Irreconcilable moral differences exist, but decisions have to be made. When decisions need to be made and conversation and compromise are no longer possible, what then?
There is only so much juice in an orange.
The most famous doomsday sayer with regard to overpopulation and resource depletion is probably Thomas Malthus. Some generations ago he asserted that our population will outstrip its resources by virtue of the fact that while our population was increasing exponentially (e.g., 2, 4, 16, 32..), our food supply was only increasing in modest steps (e.g., 2, 3, 4, 5..). The Malthusian crunch has thus far been evaded to a degree that would have impressed Malthus greatly. Through decentralized capitalist economic systems and increasingly connected social and information networks, humans have continually found new sources of resources and more efficient means of harvesting them. However, as this has happened our population has continued to expand, as ecology would have predicted.
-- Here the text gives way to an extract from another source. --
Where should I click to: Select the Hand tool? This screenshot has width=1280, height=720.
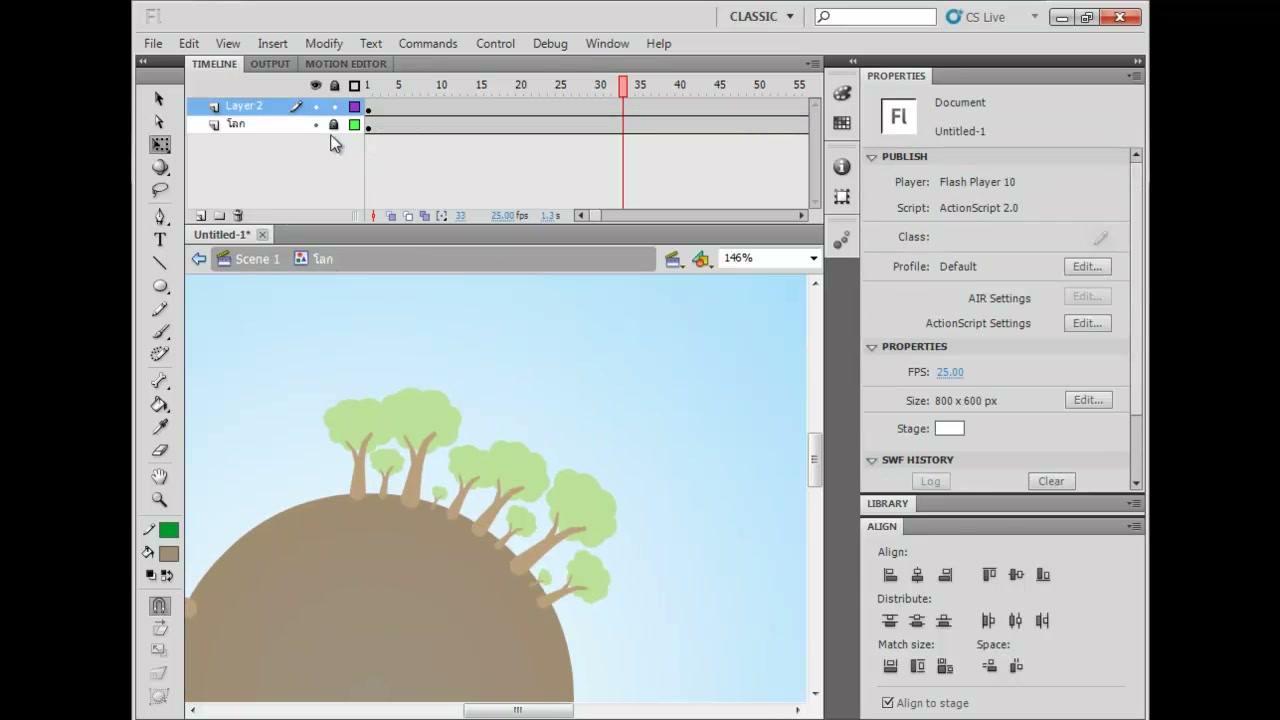point(160,477)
As we’ve increased our supply we’ve increased our demand. Our orange may not go bone dry, but no matter how good we get at juicing it – and we’ve proven to be incredibly good – there’s only so much to extract. And when the flow slows to a trickle bad things happen.
So does the inevitability of war imply that there is no point even trying to promote peace, well-being and positive relations among people of different moral worldviews? No. It doesn’t imply that any more than the certainty of death implies that one should not try to live healthily. In fact, amidst the admittedly grim picture painted in this post is some positivity. Most notably, it is highlighted that people can disagree on moral grounds without at least one of the parties being dense, irrational, biased, or heartless. While, at the end of the day a progressive and a conservative may not come to agree with each other, they might come to see where the other person is coming from. In-so-doing, they can understand how a person can be good, reasonable and caring and still hold a stance that appeared to be abhorrent. Anything that decreases our tendency to polarize into us-them, good-evil type dichotomies is a good thing – to me, at least. If you found the ideas expressed here interesting, I strongly recommend the books of Daniel Quinn, beginning with Ishmael.
We are humans. We are imperfect. But even in our imperfection, most of us don’t want to harm or be harmed. But when the stakes are high enough – when lives are on the line, or when we cannot agree on moral issues – sometimes, there will be war.